Friday, November 22, 2024

Vanilla, another endangered species and the target of thieves

Vanilla is the world’s second most expensive spice after saffron and one of 16 Mexican products that enjoy denomination of origin protection, but its long-term survival in Mexico is at risk.

The product is increasingly being targeted by thieves, driving growers to abandon the crop and grow something else.

Vanilla orchids are grown in several Mexican states including Chiapas, Oaxaca and San Luis Potosí but the epicenter of production is Veracruz and in particular Papantla, a city that has been known as “the vanilla capital” and which once upon a time was dubbed “the city that perfumes the world.”

But the heyday of vanilla production in Papantla and the wider Totonacapan region in the north of Veracruz is over, according to Óscar Ramírez, a vanilla farmer and president of a growers’ association.

“. . . They’re just memories,” he said, referring to Papantla’s erstwhile nicknames. “Vanilla [in Mexico] is sadly in danger of extinction.”

A kilogram of vanilla can yield prices as high as US $700, making the crop an attractive target for thieves for whom there is little deterrent against committing the crime.

In Papantla, a decades-old municipal decree establishes a fine of just 20 pesos (US $1) for stealing it, a penalty Ramírez described as “ridiculous.”

“The law has to be updated,” he said, adding that new, specific laws that set harsher penalties for vanilla theft should be adopted nationwide.

In recent years, a huge number of vanilla growers in the north of Veracruz have given up on cultivating the plant after seeing their hard work come to nothing as a result of theft.

It takes three years on average for producers to get to the stage when the pods on their vanilla orchids are ready for harvest, whereas thieves can profit much more quickly.

“Just imagine, years of work is stolen in minutes,” said Juan Salazar, a vanilla grower in El Ojital, a community near Papantla.

Vanilla orchids
Vanilla orchids: years of work can be stolen in minutes.

The farmer said that vanilla theft usually occurs in October and November just before the harvest, explaining that higher prices for “gourmet” vanilla in recent years – the per-kilo price has tripled – have only encouraged would-be thieves.

Salazar, who grows vanilla on a three-hectare property for customers that include tequila and perfume makers, said that growers last year were forced to take drastic measures to protect their crops.

“To guarantee that they would be able to harvest what they worked for the entire year, they [the growers] stayed at their plots, they made fires and they slept 10 meters away because those who cut [the plants] enter in the early morning,” he said.

“A lot of farmers carry machetes but if a thief has a gun, one puts his life on the line,” Salazar added, explaining that there have been cases in which growers have been killed while defending their plants.
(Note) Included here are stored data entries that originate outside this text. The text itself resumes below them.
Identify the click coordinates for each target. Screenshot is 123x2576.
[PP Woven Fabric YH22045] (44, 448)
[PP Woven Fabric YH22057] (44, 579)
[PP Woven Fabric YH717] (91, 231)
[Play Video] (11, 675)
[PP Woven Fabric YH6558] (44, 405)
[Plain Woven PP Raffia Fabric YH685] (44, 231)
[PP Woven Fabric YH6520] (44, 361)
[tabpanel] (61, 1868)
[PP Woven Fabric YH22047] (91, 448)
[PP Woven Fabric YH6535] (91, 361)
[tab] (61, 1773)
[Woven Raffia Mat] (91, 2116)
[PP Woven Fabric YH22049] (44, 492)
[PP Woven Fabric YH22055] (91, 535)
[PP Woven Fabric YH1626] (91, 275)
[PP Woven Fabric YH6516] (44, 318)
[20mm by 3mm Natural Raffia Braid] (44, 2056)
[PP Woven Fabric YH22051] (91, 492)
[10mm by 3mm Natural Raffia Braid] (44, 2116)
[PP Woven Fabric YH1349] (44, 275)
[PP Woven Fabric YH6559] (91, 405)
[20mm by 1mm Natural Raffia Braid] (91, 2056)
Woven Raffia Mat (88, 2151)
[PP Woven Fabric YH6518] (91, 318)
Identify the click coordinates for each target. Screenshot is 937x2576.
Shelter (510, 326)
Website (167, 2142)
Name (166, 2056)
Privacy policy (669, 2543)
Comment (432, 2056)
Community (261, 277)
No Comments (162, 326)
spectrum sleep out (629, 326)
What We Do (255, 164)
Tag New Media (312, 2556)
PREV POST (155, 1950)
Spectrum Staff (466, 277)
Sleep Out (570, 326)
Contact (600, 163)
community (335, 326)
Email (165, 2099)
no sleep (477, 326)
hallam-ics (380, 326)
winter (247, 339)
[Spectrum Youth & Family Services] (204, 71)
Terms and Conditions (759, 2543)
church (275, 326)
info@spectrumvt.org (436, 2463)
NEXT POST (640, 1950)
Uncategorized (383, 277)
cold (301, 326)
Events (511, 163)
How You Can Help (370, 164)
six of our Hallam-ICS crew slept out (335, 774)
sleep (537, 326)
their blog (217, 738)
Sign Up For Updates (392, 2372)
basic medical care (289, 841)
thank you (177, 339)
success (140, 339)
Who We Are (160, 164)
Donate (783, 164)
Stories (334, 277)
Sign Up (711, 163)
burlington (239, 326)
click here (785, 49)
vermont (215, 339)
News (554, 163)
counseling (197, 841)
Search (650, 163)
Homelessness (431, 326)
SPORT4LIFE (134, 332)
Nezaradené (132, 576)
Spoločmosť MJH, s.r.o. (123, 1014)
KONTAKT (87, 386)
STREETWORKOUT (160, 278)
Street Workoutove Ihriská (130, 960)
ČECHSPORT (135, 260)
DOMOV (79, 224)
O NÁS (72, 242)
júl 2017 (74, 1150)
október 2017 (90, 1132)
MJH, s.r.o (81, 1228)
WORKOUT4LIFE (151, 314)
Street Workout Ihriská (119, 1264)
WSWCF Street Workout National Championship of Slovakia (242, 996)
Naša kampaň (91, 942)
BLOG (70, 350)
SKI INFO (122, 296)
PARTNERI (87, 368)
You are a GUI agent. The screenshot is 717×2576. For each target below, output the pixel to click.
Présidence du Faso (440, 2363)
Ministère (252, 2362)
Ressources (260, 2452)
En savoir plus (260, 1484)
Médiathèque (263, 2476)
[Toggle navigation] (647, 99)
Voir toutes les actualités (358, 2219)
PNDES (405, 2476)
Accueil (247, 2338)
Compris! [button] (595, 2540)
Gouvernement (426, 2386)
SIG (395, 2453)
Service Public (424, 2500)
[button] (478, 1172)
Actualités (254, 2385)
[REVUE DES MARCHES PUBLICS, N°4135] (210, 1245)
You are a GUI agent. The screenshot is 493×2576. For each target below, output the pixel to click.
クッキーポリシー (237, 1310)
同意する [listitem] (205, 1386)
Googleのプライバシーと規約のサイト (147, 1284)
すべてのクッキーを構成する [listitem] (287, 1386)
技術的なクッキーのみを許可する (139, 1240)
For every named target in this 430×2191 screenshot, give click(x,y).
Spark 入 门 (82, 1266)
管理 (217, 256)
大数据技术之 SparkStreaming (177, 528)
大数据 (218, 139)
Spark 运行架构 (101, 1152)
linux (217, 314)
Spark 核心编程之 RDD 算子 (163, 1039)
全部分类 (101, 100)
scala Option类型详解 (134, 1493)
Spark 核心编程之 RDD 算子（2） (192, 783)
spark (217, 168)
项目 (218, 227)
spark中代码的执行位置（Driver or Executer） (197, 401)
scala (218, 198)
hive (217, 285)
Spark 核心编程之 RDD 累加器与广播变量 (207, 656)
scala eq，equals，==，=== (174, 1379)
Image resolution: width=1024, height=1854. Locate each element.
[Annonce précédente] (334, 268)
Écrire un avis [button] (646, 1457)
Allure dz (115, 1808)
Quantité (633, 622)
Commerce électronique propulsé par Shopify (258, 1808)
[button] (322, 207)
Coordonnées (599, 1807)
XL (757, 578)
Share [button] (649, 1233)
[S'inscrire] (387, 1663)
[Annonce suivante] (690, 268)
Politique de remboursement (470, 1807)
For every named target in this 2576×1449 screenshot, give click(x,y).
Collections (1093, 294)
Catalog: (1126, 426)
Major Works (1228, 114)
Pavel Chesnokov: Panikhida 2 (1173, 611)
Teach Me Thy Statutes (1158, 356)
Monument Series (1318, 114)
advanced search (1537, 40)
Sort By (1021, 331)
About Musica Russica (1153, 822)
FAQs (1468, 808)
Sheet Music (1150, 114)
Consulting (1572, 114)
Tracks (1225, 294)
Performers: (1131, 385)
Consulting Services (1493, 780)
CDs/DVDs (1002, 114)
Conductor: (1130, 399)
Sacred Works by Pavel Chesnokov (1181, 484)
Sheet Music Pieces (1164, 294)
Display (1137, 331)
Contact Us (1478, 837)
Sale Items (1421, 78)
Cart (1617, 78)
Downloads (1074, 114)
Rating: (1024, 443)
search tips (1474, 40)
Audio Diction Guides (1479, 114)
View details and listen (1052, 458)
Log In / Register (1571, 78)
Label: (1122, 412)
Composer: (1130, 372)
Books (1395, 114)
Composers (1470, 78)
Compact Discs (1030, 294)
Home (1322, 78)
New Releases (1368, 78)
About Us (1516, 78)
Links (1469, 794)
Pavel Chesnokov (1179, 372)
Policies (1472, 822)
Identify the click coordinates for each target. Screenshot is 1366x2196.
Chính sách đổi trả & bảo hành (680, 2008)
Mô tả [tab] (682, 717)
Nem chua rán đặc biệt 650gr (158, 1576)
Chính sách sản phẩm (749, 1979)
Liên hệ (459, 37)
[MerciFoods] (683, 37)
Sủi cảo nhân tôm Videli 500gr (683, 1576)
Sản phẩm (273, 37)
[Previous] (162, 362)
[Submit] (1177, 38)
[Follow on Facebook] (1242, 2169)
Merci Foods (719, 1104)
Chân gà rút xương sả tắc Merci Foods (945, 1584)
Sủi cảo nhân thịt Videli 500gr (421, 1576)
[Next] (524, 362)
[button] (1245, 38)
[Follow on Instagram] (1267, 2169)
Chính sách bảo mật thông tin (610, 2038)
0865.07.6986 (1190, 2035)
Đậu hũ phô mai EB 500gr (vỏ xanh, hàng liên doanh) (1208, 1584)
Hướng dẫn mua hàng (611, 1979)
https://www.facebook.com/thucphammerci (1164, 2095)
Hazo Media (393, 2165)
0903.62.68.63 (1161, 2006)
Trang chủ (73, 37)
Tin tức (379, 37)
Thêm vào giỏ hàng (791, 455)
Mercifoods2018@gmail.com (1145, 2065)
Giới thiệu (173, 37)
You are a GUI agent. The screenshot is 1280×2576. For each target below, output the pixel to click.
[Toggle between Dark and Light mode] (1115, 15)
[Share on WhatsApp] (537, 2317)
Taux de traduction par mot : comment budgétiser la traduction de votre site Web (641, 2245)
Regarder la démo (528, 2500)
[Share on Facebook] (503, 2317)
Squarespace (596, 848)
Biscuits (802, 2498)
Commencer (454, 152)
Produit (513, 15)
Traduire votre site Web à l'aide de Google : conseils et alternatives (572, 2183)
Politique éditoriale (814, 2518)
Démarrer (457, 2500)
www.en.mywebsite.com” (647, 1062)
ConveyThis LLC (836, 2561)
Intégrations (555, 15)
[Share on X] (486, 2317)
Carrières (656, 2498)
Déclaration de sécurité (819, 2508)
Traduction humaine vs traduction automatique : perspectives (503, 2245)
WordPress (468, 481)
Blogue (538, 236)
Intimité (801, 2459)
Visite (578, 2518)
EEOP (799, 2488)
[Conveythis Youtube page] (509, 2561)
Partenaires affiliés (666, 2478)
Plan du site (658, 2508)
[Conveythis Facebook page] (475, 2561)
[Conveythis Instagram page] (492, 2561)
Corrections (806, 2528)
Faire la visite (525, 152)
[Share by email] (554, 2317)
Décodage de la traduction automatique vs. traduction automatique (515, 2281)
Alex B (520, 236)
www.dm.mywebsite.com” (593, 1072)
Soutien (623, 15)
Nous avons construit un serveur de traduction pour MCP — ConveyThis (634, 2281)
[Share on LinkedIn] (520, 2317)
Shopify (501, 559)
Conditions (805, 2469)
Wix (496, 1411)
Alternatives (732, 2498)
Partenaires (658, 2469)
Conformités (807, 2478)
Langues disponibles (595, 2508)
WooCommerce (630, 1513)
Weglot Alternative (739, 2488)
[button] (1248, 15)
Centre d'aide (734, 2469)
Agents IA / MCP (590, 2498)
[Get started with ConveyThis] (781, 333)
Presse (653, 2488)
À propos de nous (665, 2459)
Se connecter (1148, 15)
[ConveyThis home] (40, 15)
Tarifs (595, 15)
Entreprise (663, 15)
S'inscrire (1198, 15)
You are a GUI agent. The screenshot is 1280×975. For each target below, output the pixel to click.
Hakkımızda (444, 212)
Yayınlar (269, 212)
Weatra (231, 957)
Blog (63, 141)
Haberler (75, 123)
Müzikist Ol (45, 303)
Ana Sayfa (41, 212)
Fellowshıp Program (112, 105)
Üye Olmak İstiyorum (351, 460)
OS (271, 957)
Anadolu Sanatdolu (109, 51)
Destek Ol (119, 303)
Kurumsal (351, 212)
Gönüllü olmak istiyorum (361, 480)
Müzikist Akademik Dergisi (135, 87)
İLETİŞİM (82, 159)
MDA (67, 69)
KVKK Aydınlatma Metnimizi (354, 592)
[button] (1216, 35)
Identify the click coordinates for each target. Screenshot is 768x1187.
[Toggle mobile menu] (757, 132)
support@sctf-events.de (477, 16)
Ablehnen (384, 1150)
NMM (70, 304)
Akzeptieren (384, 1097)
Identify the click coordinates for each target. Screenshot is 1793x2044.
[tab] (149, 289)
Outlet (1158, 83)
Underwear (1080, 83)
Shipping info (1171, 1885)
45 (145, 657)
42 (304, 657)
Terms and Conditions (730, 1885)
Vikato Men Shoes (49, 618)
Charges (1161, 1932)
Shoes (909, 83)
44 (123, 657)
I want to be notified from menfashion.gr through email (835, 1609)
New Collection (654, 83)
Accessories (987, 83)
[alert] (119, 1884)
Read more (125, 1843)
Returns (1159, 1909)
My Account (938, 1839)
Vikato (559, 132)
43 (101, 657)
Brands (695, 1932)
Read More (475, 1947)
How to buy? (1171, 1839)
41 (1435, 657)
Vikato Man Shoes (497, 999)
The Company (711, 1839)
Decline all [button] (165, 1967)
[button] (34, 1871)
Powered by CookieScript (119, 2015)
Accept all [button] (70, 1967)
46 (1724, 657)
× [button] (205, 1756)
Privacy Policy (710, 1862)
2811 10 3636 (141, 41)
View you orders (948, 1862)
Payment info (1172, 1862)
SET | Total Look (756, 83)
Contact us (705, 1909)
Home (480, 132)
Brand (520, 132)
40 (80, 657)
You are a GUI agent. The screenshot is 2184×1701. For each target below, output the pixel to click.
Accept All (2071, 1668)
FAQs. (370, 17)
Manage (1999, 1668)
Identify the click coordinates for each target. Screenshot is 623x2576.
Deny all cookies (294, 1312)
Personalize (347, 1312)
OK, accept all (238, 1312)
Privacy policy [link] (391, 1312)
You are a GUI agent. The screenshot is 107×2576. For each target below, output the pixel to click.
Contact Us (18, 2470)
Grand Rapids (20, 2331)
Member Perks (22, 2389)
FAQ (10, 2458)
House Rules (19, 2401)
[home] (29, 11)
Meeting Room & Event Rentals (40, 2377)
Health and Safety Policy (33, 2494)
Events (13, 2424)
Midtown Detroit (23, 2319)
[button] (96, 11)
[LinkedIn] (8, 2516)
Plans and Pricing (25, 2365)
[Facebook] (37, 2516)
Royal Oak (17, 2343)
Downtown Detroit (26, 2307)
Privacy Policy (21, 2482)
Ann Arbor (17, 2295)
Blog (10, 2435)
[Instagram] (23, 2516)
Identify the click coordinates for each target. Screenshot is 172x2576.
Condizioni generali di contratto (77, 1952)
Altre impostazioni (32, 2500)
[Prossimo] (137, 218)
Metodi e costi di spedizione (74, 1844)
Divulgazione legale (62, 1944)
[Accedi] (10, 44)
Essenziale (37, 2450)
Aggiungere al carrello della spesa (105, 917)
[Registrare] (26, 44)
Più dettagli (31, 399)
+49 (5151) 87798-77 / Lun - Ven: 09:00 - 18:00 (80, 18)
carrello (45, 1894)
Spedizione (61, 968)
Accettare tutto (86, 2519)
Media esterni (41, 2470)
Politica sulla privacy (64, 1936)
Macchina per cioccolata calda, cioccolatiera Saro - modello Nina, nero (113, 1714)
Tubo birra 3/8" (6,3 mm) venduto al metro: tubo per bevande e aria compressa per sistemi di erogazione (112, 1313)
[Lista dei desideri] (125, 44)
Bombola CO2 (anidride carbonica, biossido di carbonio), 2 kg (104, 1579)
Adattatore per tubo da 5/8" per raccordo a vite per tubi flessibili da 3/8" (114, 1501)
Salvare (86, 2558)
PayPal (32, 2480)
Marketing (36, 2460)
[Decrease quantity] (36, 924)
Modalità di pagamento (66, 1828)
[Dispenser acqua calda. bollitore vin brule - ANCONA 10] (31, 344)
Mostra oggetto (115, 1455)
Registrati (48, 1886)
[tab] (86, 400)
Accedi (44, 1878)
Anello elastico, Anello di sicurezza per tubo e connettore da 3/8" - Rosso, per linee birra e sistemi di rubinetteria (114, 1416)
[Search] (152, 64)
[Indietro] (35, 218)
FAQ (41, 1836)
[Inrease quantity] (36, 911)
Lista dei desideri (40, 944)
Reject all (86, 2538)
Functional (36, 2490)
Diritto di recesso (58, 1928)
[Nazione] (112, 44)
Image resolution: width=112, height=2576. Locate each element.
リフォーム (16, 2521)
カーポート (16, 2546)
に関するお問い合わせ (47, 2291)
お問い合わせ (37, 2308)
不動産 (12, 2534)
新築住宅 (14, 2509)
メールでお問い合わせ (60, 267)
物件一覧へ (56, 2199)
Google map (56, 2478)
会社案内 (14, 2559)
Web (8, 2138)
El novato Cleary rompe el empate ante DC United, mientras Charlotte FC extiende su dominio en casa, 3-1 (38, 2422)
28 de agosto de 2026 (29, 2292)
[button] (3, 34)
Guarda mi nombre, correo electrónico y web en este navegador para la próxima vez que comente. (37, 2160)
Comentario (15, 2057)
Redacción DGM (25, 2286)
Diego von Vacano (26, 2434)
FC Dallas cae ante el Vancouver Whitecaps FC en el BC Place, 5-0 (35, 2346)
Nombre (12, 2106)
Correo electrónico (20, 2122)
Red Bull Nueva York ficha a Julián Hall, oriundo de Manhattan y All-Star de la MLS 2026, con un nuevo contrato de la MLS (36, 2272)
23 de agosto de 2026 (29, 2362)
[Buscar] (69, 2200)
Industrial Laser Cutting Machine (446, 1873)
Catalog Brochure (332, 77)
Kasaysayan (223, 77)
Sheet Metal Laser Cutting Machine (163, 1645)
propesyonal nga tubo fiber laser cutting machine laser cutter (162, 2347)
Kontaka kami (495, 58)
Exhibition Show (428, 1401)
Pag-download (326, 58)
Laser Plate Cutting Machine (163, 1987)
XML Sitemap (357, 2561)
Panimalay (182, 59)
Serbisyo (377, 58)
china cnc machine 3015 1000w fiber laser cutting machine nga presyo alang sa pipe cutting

While many producers have decided to get out of the vanilla-growing business altogether, others agree to sell their yield to opportunistic buyers who prey on their fear, Salazar explained.

“They come to purchase the vanilla early, before it completes its nine months of ripening. They pay low prices and the producer sometimes prefers to sell . . . so that their crops aren’t stolen,” he said.

The grower explained that the prices the coyotes pay are sometimes less than half the product’s real value but added that farmers prefer to get “a few pesos” than nothing at all.

In light of the increasing number of thefts, vanilla growers have appealed to authorities to bolster security in the north of the state to protect their industry as well as others, such as tourism.

“Vanilla has to be protected, it’s in danger of extinction and like any other species or animal that is in danger of extinction and for which laws are to protect them, the same must urgently be done with vanilla,” said Ramírez, the growers’ association president.

In addition to theft, climate change, the loss of tropical forests and cheap synthetically-made vanilla imitations also represent a threat to Mexico’s vanilla industry.

While the problems faced by Mexican vanilla and those who continue a tradition of cultivation that dates back to pre-Hispanic times are serious, Ramírez said the situation is not all doom and gloom.

“What nobody has taken away yet is the denomination of origin – Papantla vanilla, the best quality in the world.”